Catálogo Cine FAP Segundo Semestre de 2018 | Page 10
Trechos de: “Geometria da Força – Simone Weil e Abel Ferrara”, por Tag Gallagher.
Íntegra: http://www.contracampo.com.br/86/artgeometriadaforca.htm
Consequentemente, os melhores momentos de Ferrara são seus momentos
mais estilizados. Ficamos com a impressão de idéias entusiasmadamente trabalhadas por
alguém cuja suprema alegria é fazer cinema. Em China Girl (idem, EUA, 1987), sua produção
preferida, ele estende quase ao filme todo o alto tom de estilização encontrado em uma
das melhores cenas de Sedução e Vingança , em que quatro estupradores rodam de forma
demoníaca em torno de sua presa com um brio ritualístico, com suas sombras precedendo-
os. Como nos filmes de Murnau, a escrita cinematográfica em abstrato tem algo da riqueza
da música em abstrato. Assim, superfícies geométricas, texturas, cores, luzes e sombras
tendem a mitificar qualquer situação, como acontece com Murnau, Eisenstein ou Ford. Os
planos de Ferrara são compostos com uma geometria consciente, inventivamente
equilibrado em linhas internas, planos e ângulos, sempre para atingir algum efeito
expressivo, sempre com deleite para o efeito fotográfico de profundidade
limitada, sfumato , objetos em primeiro plano, pedaços de luz brilhante, sombras passando.
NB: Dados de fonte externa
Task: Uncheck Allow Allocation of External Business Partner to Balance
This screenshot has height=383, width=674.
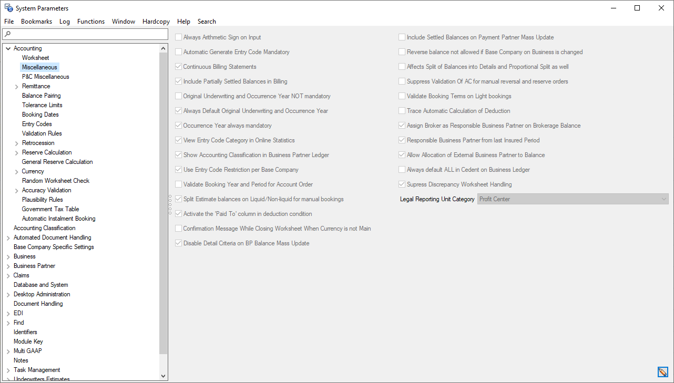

Um plano de uma rua pode ter um hidrante como arco de proscênio; como em Sirk ou
Ford, objetos impõem o mundo com que nos relacionamos e contra o qual os personagens
lutam. Os objetos podem fazer com que nós mesmos nos tornemos objetos, coisas. Todos
os padrões são inimigos em China Girl ; a sociedade é estruturada tão rigidamente quanto
as grades das ruas em Little Italy e Chinatown. Assim, qualquer situação genérica é
estilizada: os caras ficam fazendo pose, as facas giram, as gangues tomam as tuas
como corps de ballet . Todos se vestem de preto na discoteca, exceto os dois rebeldes, os
iconoclastas, Tony e Tyen, os adolescentes Romeu-e-Julieta em roupas brancas, destacados
– da mesma forma com que Jean Renoir chama pela primeira vez a nossa atenção para Nini
em French Cancan (idem, França, 1954) – não apenas para nos fazer prestar atenção nos
personagens, mas para criar empatia com eles, entrar no mundo da história do filme com
eles, onde, de fato, encontraremos esses jovens cheios de empatia (e nós mesmos, numa
certa medida: um personagem de cinema sendo um locus de emoções) constantemente
ameaçados por estruturas geométricas, pela força do olhar de outro personagem em
direção a eles, pela força da câmera se movimentando para perto deles, pela força de
nosso próprio olhar, o que faz com que partilhemos a auto-consciência que eles têm de sua
situação.
[...]As sombras que perseguem transformam as pessoas em figuras, pedaços
de si mesmos, vampiros. Uma pessoa em vôo cego na vida, outra em cega perseguição
pela glória erótica. Eles passam por piscinas de nada negro ou iluminação encharcada,
alternadamente ganhando e perdendo, sem outro propósito. Luz e escuro não indicam
bem e mal (e o alívio cômico é monstruoso); pois Ferrara não é maniqueísta, ele está no
sétimo círculo do inferno. Então a luz transtorna e a sombra esconde. Todos se eriçam com
esperma e perfume. Mas a luxúria é tão raramente satisfeita, até entre aqueles protegidos
pela armadura... "da ilusão, embriaguez ou fanatismo" (Weil), que o desejo normalmente é
dor, tortura e loucura. A maior parte dos heróis de Ferrara posam se masturbando, e, ao
contrário da santidade imantada do prazer de Melanie Griffith ou da libidinosa atração dos
amantes em China Girl, eles se masturbam sadística ou masoquisticamente – reencenando
neste campo também as vitórias e derrotas nas planícies de Tróia.